→ Interface element rows

——

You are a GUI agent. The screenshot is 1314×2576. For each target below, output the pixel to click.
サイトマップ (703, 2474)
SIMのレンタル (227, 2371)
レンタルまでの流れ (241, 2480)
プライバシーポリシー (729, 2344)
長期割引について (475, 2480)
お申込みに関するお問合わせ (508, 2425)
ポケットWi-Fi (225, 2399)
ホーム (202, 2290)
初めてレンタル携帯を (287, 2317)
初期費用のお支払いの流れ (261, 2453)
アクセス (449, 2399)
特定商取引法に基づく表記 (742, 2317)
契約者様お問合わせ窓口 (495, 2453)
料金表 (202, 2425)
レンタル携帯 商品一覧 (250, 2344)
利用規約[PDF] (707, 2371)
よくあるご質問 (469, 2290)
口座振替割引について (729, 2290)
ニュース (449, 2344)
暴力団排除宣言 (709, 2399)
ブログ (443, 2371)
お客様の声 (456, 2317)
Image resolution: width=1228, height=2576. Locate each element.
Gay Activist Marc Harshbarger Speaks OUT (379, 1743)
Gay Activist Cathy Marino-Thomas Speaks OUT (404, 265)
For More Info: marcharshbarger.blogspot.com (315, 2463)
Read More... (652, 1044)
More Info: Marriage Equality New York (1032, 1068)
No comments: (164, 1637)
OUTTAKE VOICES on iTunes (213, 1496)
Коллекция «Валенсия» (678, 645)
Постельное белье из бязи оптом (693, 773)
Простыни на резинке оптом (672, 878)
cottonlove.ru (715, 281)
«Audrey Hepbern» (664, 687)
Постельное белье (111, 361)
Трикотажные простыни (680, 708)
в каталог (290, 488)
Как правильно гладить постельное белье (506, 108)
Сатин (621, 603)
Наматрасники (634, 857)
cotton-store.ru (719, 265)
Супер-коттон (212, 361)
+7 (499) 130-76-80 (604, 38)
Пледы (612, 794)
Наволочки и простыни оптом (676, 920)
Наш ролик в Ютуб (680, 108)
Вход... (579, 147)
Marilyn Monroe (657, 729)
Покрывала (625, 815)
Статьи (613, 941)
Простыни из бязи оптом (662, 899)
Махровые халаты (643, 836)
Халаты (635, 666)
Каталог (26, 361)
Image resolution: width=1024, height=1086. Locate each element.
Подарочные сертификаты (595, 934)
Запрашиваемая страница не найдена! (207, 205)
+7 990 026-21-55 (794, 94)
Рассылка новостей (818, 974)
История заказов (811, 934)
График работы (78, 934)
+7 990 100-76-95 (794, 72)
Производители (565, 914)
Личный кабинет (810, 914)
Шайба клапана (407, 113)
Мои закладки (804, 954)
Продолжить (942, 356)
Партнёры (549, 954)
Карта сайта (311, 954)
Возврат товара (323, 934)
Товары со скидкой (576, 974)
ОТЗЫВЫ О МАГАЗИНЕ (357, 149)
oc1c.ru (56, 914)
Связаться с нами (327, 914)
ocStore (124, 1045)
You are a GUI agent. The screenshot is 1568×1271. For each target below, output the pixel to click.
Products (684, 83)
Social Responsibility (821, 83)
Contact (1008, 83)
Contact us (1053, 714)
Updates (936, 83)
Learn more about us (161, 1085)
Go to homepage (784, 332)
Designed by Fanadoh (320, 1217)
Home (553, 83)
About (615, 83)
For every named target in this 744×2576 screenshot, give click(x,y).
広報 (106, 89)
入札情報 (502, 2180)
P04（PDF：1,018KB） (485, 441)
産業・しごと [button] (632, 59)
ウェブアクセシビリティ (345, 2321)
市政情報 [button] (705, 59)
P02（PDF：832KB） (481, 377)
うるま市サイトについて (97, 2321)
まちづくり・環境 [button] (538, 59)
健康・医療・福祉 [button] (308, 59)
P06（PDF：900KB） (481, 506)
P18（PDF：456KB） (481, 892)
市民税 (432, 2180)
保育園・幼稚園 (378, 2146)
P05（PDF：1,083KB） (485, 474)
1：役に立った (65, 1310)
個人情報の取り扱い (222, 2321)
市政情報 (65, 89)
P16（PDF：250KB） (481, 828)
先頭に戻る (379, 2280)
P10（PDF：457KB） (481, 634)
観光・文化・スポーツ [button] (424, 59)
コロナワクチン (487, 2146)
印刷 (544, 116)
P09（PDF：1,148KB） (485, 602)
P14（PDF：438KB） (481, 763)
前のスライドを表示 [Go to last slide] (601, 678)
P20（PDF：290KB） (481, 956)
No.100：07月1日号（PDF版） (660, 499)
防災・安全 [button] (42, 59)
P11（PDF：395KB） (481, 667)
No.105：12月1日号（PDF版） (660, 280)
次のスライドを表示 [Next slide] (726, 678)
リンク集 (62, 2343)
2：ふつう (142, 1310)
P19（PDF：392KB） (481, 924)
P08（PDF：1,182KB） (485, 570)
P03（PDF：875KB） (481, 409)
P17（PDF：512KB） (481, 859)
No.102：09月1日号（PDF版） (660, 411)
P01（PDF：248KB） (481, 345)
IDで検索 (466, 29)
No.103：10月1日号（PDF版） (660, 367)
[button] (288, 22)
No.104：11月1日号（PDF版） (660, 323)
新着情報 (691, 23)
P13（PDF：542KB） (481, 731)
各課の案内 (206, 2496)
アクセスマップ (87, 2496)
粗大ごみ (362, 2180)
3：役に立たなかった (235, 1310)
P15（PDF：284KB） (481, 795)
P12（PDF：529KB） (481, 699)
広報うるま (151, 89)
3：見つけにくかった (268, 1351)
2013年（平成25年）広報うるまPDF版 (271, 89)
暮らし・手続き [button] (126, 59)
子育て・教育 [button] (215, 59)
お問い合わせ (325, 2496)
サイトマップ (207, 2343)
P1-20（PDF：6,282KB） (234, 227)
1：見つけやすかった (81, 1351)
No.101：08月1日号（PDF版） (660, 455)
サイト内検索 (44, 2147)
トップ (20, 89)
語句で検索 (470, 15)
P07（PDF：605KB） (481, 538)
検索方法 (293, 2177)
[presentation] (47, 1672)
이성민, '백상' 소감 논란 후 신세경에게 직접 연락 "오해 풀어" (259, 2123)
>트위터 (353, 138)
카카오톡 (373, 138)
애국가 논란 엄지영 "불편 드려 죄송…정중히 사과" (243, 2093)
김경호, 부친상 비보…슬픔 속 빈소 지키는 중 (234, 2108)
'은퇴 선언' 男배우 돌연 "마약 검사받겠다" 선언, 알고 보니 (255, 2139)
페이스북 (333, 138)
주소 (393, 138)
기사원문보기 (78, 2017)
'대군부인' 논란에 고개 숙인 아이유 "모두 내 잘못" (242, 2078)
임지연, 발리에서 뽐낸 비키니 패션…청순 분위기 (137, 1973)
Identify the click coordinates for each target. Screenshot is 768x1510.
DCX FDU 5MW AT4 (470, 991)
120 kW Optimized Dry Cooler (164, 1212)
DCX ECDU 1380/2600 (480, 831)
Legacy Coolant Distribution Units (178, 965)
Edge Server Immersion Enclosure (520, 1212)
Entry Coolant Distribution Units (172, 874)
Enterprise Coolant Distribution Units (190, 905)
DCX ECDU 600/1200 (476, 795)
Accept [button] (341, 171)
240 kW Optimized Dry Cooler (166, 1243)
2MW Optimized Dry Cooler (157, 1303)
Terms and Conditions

——

→ CHALLENGE
Which rows above contain the string "output", with case taken into account? Show each of those rows in full.

→ FINAL RESULT
You are a GUI agent. The screenshot is 1314×2576. For each target below, output the pixel to click.
You are a GUI agent. The screenshot is 1568×1271. For each target below, output the pixel to click.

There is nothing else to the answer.